Im ehemaligen Torfstichgebiet Langweidle im Landkreis Donau-Ries sind seltene Vogelarten wie das Blaukehlchen, die Rohrweihe und die Bekassine zuhause. Der Naturschutzfonds fördert mit rund 110 000 Mark die Vergrößerung des Schutzgebiets. Durch die benachbarten Niedermoore "Mertinger Höll" und "Osterried" sind die Flächen von überregionaler Bedeutung für bedrohte Tier- und Pflanzenarten.

Weiter wachsen kann nach der positiven Entscheidung des Naturschutzfonds das Weihergebiet Parkstetten im Landkreis Straubing-Bogen. Zu ihm gehören Baggerseen, Auwälder, Wassergräben, Nasswiesen und Wiesenbrüterlebensräume.
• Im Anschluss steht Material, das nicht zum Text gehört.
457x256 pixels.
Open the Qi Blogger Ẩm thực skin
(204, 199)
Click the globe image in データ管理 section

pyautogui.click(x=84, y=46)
Die Förderung in Höhe von 160 000 Mark schafft die Voraussetzung, Interessen der Freizeitnutzung, der Fischerei und des Naturschutzes miteinander in Einklang zu bringen.

Das Heckengebiet Bergfeld bei Stadtsteinach im Landkreis Kulmbach ist Teil eines ausgedehnten Biotopverbunds von Trockenstandorten auf Muschelkalk entlang der "Fränkischen Linie" von Kronach über Kulmbach bis Bayreuth. Der Bayerische Naturschutzfonds unterstützt die Pflege und Öffentlichkeitsarbeit für die naturschutzfachlich wie kulturhistorisch in Bayern einmalige Heckenlandschaft mit rund 100 000 Mark.